◆ Exercise prompt
Express the nonblank lines of the rows below as a Markdown table with two columns: No, giving each line's number in order, and Line, giving its text. Omit the pictures from the table.

───

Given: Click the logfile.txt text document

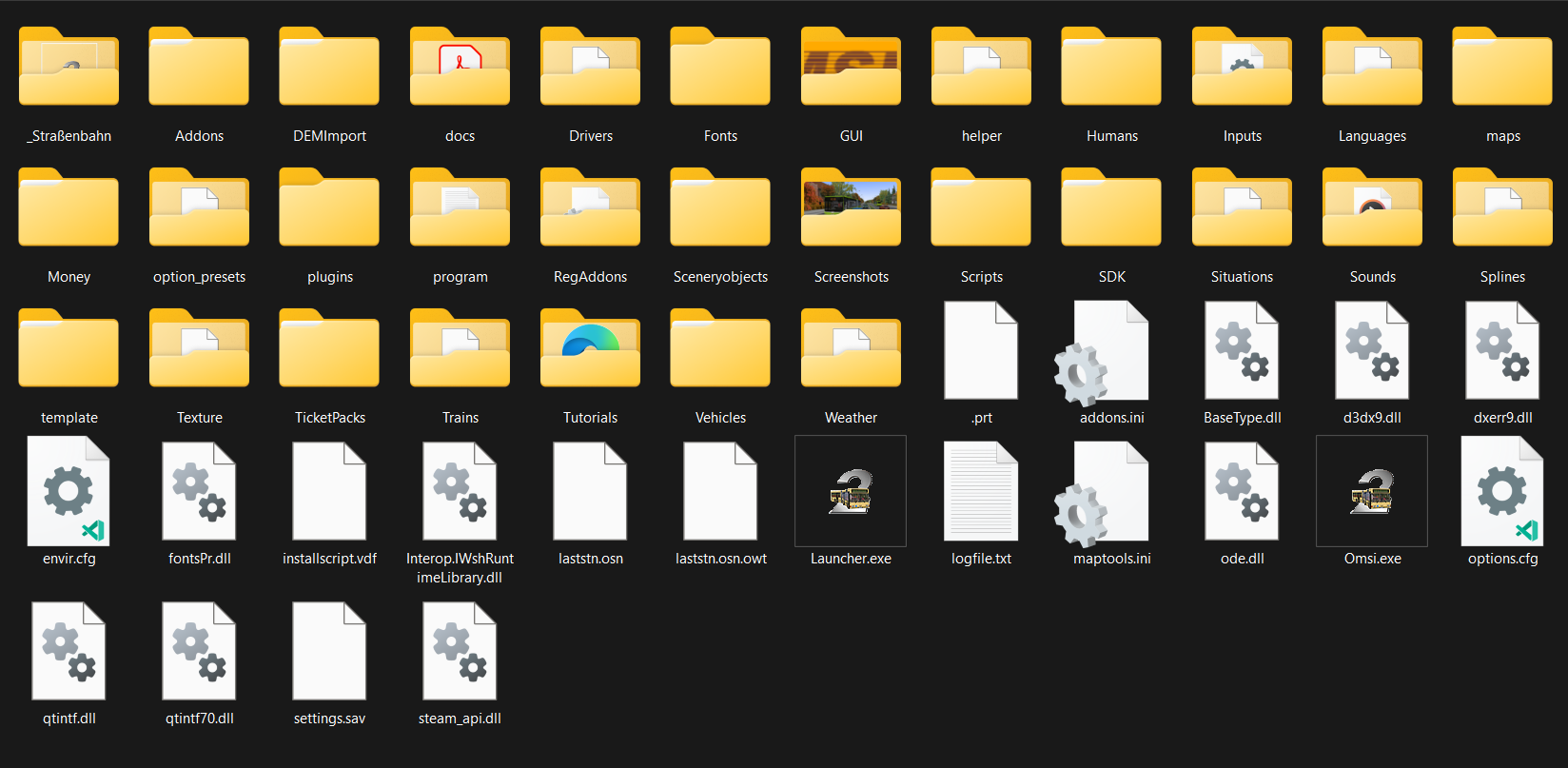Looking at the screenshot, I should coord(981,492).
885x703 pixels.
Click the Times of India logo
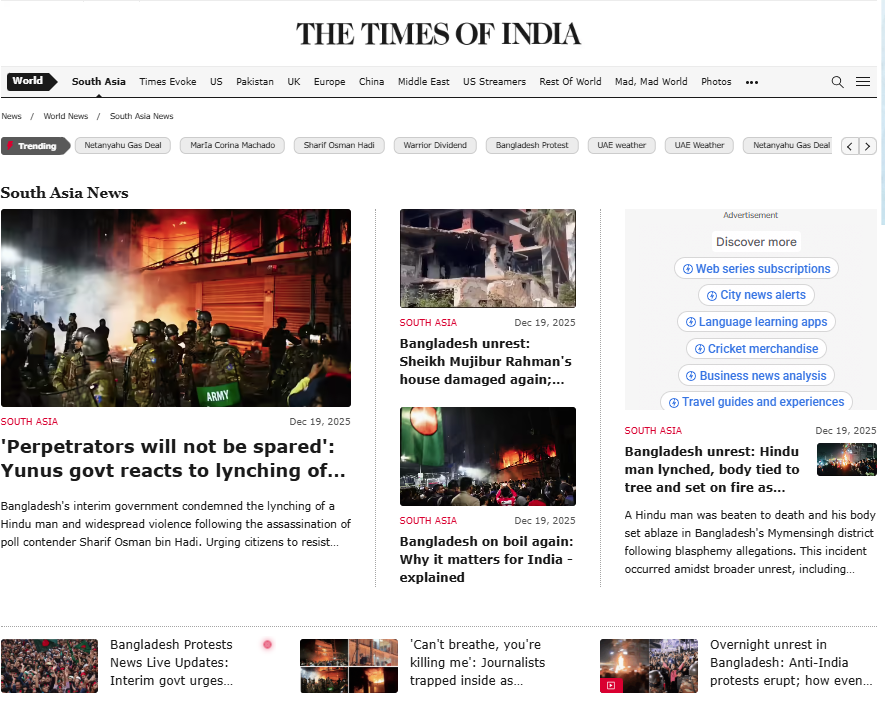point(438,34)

───

◆ Answer to the problem
| No | Line |
|---|---|
| 1 | Given: Click the logfile.txt text document |
| 2 | Looking at the screenshot, I should coord(981,492). |
| 3 | 885x703 pixels. |
| 4 | Click the Times of India logo |
| 5 | point(438,34) |